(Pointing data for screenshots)
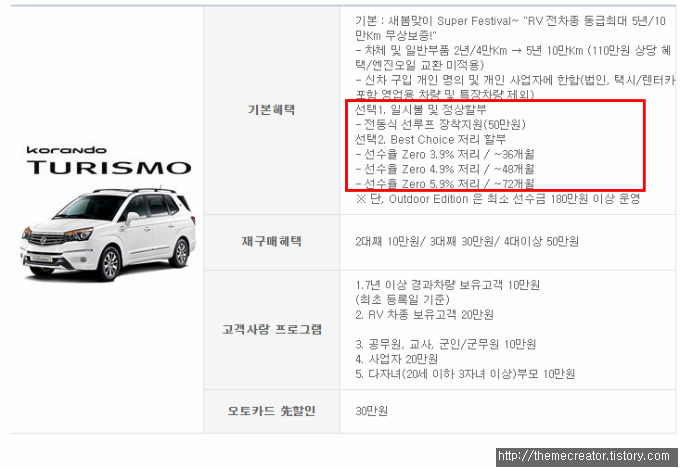Click the Zero 5.9% 저리 72개월 option
Viewport: 680px width, 468px height.
pyautogui.click(x=445, y=183)
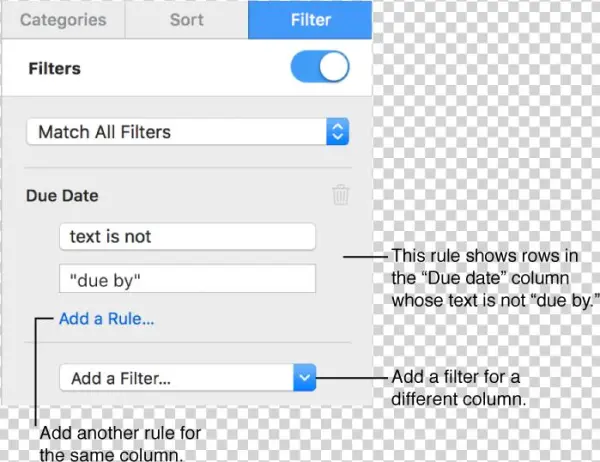
Task: Click the Filters section label
Action: [55, 69]
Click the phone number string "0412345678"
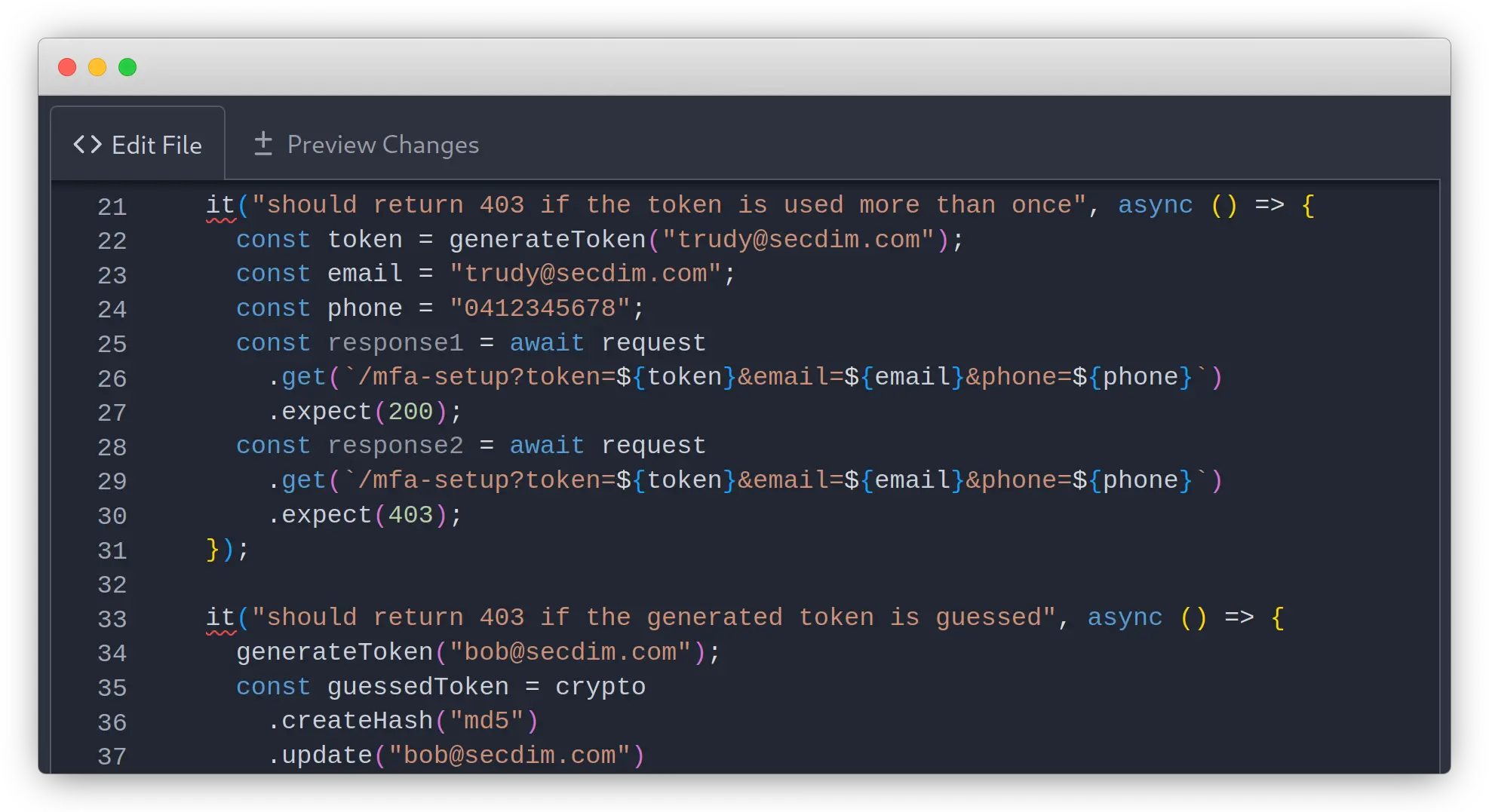The height and width of the screenshot is (812, 1489). point(539,308)
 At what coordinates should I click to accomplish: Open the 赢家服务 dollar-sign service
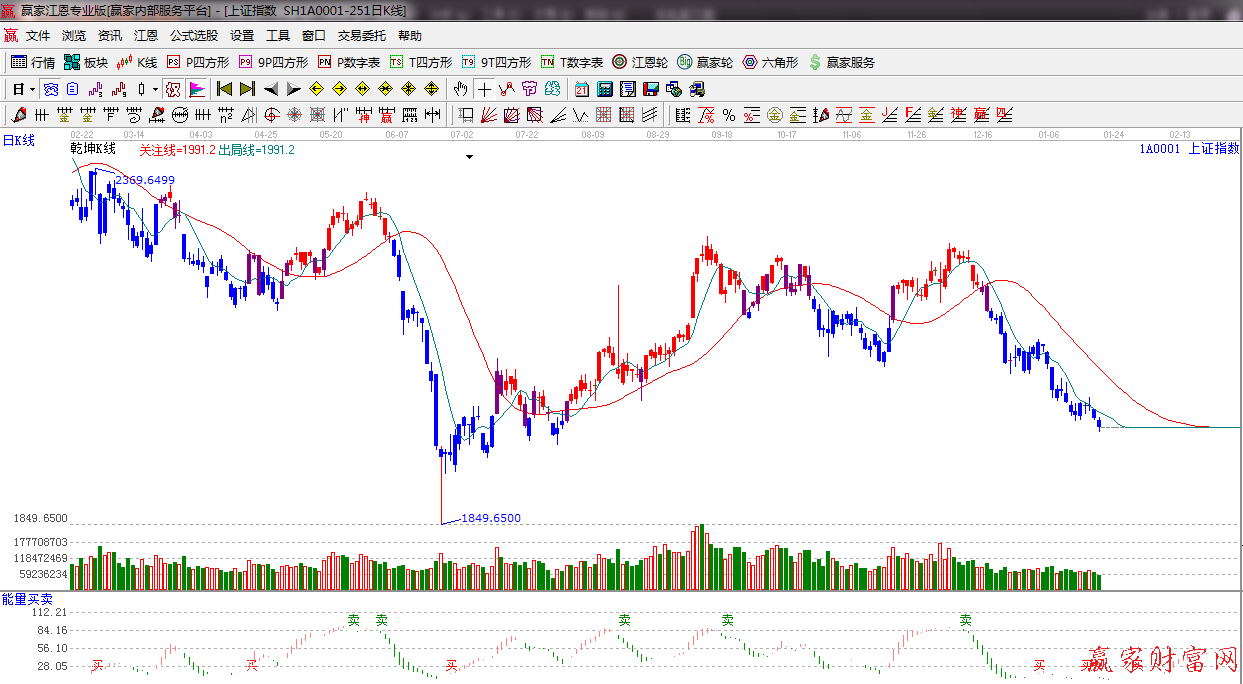click(841, 62)
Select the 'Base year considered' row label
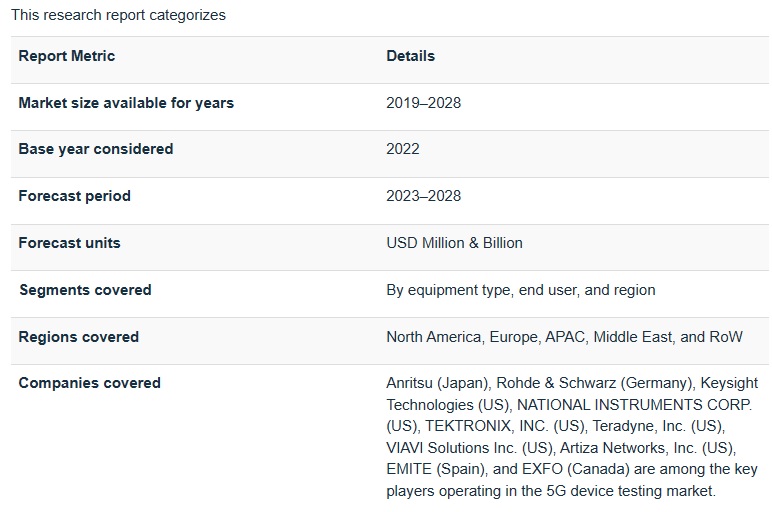The height and width of the screenshot is (512, 772). (96, 149)
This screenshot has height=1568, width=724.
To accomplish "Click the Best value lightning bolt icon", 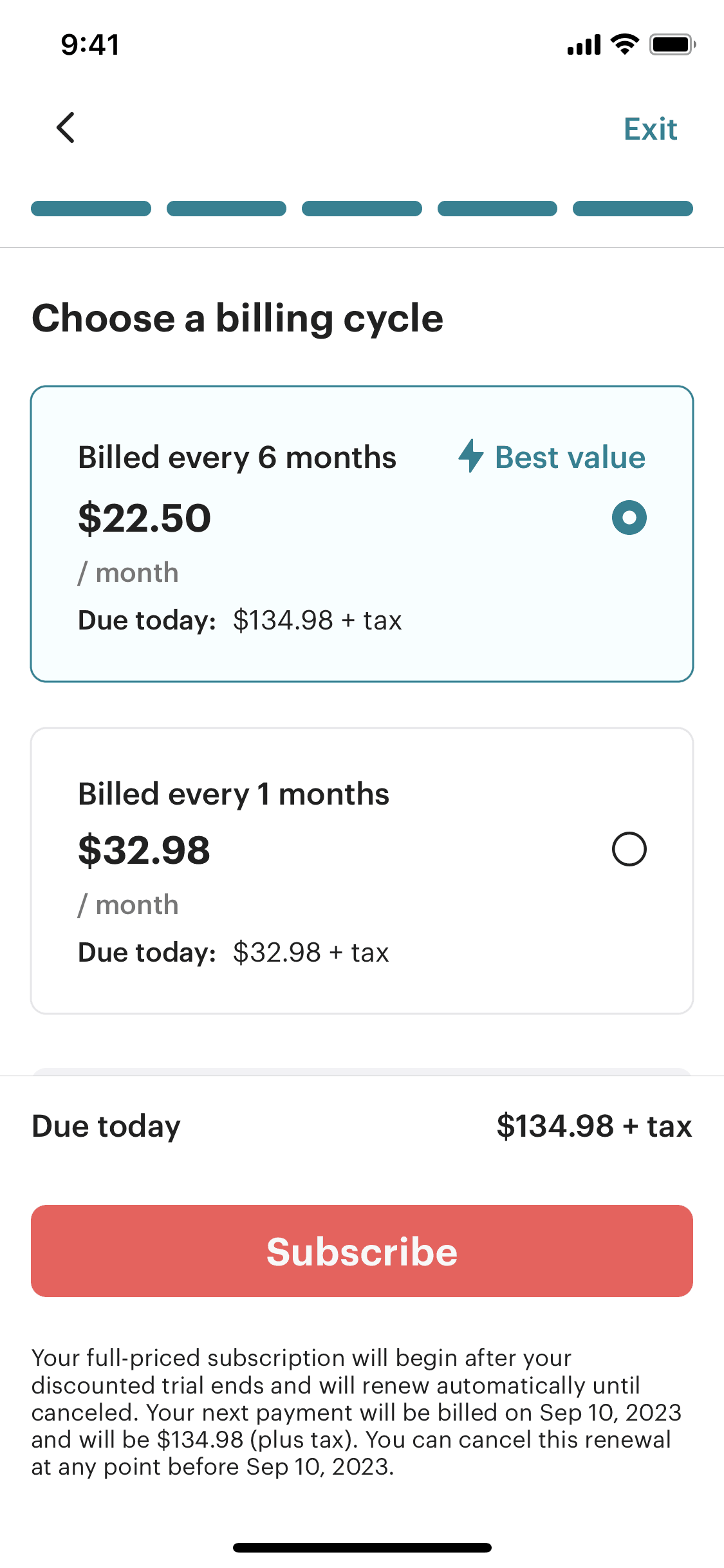I will coord(471,456).
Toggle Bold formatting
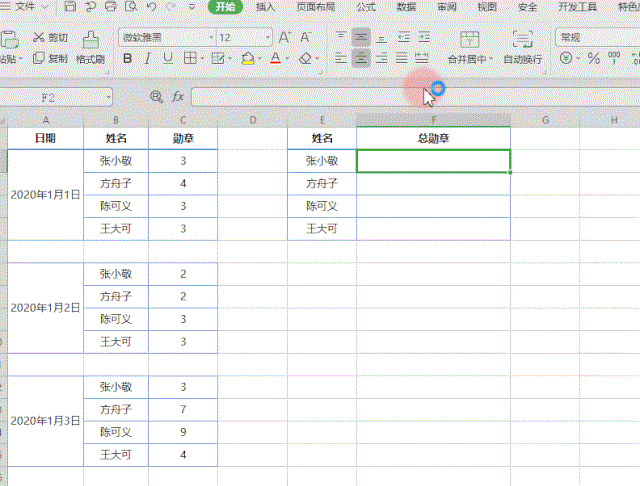This screenshot has width=640, height=486. (x=127, y=59)
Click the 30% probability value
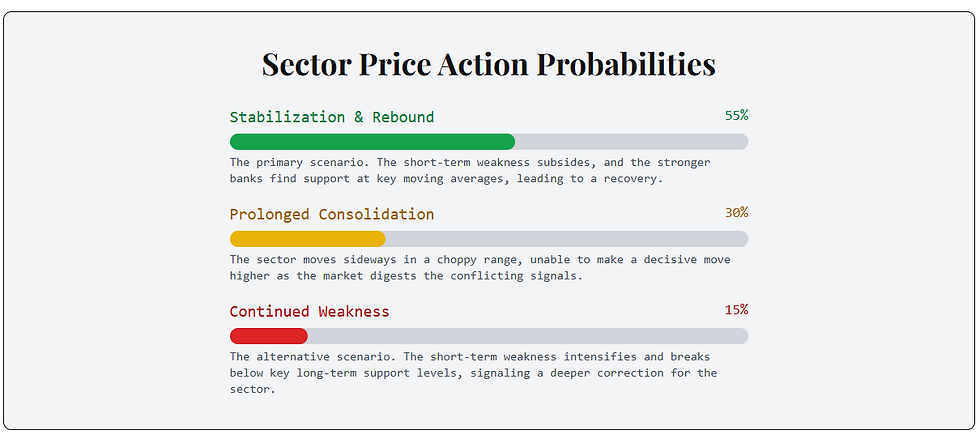980x443 pixels. [x=736, y=213]
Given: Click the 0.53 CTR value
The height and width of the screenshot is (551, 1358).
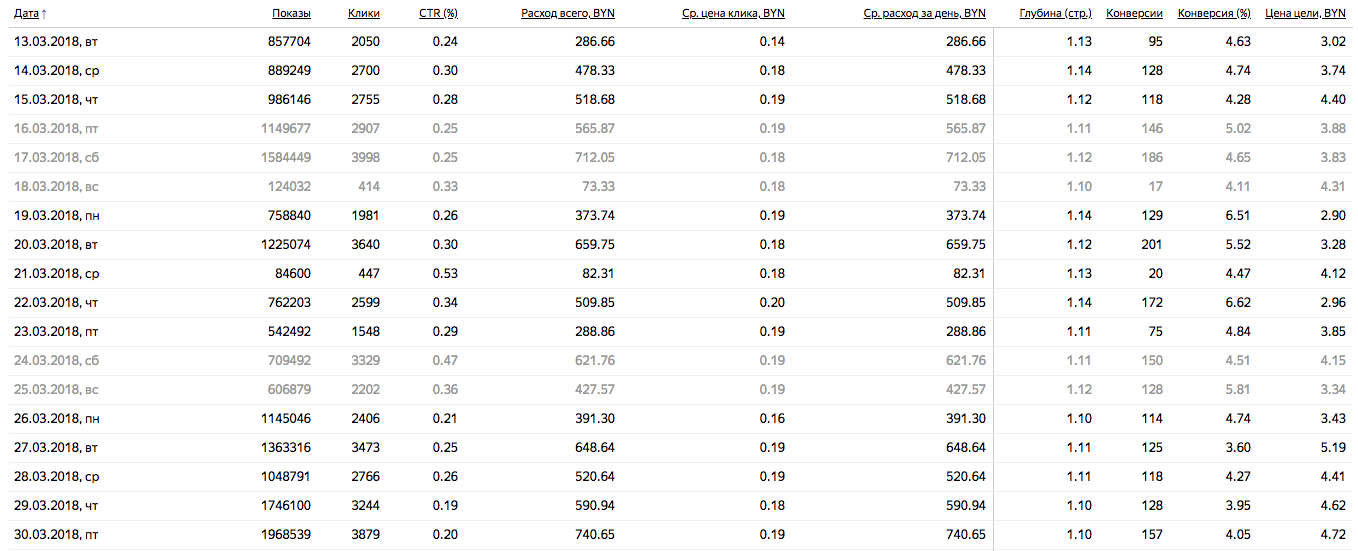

§ The task
Convert the material into a Markdown table with the columns Row and Line, starting with the line that contains "Click the 30% probability value" and going on through the end of the material. Skip blank lines and leave out the pictures.

§ Finished task
| Row | Line |
|---|---|
| 1 | Click the 30% probability value |
| 2 | 980x443 pixels. [x=736, y=213] |
| 3 | Given: Click the 0.53 CTR value |
| 4 | The height and width of the screenshot is (551, 1358). |